In the records below, find the line containing "At what coordinates should I click to accomplish: Show"; give it again exactly, along with every line that follows, and nothing else.

| TASK DATA |
[Start of Attachment]
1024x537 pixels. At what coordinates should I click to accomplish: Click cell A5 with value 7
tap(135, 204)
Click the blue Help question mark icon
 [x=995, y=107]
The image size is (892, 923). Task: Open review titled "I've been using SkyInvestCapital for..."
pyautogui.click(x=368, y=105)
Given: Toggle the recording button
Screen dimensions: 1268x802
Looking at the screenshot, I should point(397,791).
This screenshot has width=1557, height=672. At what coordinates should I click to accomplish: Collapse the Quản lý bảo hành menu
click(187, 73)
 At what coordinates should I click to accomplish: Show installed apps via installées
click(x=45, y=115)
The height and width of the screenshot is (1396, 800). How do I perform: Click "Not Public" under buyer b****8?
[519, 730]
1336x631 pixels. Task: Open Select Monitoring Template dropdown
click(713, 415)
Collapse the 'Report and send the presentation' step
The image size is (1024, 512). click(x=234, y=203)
[End of Attachment]
| ANSWER TO THIS TASK |
 At what coordinates should I click to accomplish: Show installed apps via installées
click(x=45, y=115)
The height and width of the screenshot is (1396, 800). How do I perform: Click "Not Public" under buyer b****8?
[519, 730]
1336x631 pixels. Task: Open Select Monitoring Template dropdown
click(713, 415)
Collapse the 'Report and send the presentation' step
The image size is (1024, 512). click(x=234, y=203)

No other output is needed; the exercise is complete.